Human vulnerability in volcanic environments: the case of Furnas, São Miguel, Azores
Introduction
Natural disasters are never solely acts of nature (Hewitt, 1997). They are the result of, often extreme, natural events interacting with a society which, at some level, is unable to cope. The term vulnerability is being used increasingly to describe this situation. Vulnerability may be defined as a combination of factors that determine the extent to which a person's life, livelihood or general well-being is threatened by an extreme event of nature (Blaikie et al., 1994). Vulnerability is not static but dynamic, related to both past and present socio-economic processes and individual decision making. Davis (1978)developed the pressure and release model (PAR), to illustrate the ways in which a disaster may be seen as an interaction between two opposing forces. On one side are pressures creating human vulnerability and on the other the physical hazard. The PAR model illustrates the chain of factors that lead to vulnerability. These factors comprise root causes, which are translated by dynamic pressures into unsafe conditions. Root causes are normally related to economic, demographic and political processes. Dynamic pressures may include population growth; war; deforestation; foreign debt and possibly global environmental change. Unsafe conditions are “specific forms in which the vulnerability of a population is expressed in time and space in conjunction with a hazard” (Blaikie et al., 1994, pp. 25). It can be argued that while structures are unsafe, only people are vulnerable. A building that is likely to collapse during a seismic event is an unsafe condition, but it is the inhabitants who are vulnerable. This distinction is important, because vulnerability has often been defined narrowly, with UNDRO (1991)stating that vulnerability is a measure of the intrinsic susceptibility of structures to potentially damaging natural phenomena. By defining vulnerability purely in terms of structures, the effects felt by individuals and communities are not assessed adequately. It is a community's dependency on aspects of their environment (e.g., buildings, crops, water supplies, markets) which determines the suffering caused by their collapse.
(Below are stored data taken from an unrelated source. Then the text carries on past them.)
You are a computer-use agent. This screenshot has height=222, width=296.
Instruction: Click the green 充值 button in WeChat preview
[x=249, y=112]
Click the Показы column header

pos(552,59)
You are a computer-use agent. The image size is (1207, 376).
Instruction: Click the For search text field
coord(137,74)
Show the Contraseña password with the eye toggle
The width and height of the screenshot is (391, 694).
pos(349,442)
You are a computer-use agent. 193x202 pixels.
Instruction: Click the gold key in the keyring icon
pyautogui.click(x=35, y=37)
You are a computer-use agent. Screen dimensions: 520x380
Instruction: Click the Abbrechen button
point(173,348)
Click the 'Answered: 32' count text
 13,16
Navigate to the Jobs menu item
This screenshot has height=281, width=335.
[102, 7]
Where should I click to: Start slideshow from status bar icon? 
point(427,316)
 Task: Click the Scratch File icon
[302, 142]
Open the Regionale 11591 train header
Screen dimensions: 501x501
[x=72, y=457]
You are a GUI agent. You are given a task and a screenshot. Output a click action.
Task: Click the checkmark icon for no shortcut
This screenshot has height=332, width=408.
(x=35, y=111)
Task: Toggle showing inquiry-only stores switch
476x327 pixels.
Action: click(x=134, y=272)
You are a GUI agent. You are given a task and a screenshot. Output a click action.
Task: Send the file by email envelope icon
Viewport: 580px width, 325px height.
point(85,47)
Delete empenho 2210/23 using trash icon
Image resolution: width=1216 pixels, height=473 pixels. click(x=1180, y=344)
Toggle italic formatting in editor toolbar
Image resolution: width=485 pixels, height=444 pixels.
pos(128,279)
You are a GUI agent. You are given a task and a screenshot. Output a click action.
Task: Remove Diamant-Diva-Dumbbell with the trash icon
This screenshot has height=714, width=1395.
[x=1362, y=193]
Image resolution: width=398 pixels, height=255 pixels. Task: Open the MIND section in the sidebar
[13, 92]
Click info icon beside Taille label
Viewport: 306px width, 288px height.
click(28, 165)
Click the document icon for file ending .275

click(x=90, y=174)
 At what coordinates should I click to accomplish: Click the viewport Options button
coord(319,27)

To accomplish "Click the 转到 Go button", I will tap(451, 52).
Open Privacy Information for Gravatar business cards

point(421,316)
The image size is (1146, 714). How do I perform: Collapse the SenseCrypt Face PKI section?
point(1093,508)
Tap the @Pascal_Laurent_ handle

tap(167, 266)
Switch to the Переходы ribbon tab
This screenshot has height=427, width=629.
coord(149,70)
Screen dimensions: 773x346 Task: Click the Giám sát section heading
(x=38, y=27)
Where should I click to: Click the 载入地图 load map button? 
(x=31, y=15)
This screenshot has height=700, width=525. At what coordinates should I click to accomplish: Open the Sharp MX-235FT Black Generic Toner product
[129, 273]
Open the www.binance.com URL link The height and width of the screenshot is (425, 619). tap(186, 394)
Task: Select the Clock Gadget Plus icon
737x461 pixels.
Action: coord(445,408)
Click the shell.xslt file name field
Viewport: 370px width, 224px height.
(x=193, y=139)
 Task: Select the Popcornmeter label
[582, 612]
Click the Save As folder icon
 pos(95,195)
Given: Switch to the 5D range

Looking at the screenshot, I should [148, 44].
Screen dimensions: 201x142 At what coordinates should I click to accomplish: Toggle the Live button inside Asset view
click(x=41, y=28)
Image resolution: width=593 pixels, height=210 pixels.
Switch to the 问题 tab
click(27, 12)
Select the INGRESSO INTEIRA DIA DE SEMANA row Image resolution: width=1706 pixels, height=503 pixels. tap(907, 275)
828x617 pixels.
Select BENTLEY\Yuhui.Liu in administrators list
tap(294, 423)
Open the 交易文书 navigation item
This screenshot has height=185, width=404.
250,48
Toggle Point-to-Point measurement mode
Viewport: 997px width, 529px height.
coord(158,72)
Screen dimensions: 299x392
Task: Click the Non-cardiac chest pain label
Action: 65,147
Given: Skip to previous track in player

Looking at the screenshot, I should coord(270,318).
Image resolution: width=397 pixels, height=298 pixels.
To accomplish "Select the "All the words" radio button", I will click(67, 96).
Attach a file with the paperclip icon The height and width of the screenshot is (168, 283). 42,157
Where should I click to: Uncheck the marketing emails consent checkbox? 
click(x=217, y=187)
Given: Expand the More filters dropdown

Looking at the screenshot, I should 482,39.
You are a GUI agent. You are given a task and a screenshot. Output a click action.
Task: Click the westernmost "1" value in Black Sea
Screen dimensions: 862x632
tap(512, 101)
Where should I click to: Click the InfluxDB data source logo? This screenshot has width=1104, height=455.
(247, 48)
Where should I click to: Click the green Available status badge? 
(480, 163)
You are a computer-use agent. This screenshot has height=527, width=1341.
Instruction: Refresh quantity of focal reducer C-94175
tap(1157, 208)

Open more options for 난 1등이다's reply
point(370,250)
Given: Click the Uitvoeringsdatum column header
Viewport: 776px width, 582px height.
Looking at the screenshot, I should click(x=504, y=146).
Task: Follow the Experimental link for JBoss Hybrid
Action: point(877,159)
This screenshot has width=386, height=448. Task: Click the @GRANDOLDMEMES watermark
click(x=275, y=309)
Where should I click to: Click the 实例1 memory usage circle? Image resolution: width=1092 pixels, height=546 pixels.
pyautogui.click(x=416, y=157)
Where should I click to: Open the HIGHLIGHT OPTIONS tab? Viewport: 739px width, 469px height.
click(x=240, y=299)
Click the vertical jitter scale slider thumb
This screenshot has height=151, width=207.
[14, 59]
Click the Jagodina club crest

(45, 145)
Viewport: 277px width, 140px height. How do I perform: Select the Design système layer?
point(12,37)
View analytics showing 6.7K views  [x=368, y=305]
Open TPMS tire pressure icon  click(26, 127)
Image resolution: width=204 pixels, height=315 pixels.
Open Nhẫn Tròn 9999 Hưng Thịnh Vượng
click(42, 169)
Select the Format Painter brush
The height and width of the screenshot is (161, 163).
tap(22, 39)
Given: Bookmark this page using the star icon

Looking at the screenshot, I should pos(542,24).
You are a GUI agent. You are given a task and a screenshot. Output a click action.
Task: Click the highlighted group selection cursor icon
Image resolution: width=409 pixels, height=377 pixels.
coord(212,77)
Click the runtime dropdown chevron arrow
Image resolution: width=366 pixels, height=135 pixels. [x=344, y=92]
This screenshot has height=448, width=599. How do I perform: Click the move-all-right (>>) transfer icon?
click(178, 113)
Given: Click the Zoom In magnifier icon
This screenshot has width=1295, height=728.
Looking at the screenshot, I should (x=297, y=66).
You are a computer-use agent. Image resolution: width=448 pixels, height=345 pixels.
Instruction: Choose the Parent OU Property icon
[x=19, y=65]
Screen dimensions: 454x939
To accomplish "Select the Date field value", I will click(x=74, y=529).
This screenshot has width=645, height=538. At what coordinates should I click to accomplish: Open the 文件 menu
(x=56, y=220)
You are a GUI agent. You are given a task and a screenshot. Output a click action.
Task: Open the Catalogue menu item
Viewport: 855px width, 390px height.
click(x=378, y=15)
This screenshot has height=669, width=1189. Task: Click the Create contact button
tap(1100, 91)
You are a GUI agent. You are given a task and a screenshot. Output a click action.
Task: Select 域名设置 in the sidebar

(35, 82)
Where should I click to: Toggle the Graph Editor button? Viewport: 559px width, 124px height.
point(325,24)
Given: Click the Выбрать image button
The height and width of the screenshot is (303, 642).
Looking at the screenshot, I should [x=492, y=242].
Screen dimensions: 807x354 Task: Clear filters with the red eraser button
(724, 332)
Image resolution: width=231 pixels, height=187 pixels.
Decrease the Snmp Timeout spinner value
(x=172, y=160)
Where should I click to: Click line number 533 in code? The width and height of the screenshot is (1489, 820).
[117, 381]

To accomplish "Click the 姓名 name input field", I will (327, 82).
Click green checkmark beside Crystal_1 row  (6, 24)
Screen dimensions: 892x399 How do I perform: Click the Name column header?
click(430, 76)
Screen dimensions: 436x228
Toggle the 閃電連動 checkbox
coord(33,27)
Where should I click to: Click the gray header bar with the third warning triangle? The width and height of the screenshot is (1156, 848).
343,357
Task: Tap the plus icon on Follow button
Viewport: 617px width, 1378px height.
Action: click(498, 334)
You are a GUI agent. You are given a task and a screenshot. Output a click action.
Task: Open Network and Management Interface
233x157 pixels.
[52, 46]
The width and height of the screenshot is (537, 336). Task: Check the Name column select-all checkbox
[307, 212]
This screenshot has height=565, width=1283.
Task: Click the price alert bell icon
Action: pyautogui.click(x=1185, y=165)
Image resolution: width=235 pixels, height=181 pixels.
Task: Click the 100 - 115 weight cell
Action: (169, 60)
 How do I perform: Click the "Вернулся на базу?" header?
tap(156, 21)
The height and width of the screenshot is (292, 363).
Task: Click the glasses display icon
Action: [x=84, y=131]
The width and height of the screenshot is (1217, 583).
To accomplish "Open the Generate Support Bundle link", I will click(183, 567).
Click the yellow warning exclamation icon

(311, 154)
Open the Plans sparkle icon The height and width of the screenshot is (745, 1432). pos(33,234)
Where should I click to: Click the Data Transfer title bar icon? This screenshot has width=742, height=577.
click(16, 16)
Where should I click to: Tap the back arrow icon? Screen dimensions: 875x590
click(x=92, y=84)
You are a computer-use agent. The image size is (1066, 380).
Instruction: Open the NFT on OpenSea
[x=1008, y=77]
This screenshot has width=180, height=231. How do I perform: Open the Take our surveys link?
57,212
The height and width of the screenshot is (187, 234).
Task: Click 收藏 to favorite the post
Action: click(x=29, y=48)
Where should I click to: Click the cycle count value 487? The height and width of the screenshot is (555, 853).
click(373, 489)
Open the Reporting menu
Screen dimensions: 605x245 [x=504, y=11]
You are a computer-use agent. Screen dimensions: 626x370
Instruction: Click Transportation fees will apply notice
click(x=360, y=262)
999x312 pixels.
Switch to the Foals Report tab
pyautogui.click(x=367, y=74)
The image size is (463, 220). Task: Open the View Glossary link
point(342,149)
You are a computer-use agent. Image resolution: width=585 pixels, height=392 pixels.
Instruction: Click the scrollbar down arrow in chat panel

The hazard event may influence the process of developing vulnerability. Chambers (1983)describes, as the ratchet effect, the process of positive feedback when people are affected by a number of disasters closely spread in time. Barakat and Ellis (1995), working on wars, represented this as a downward spiral — with each new event the group becomes more vulnerable to the next. Blaikie et al. (1994)proposed a dynamic framework for analysing vulnerability without artificially separating hazards from the social system. This they termed the access model, defining access as, “the ability of an individual, family, group, class, or community to use resources which are directly required to secure a livelihood” (Blaikie et al., 1994, pp. 48). Limited access to resources and an absence of other compensatory factors will lead to increasing vulnerability.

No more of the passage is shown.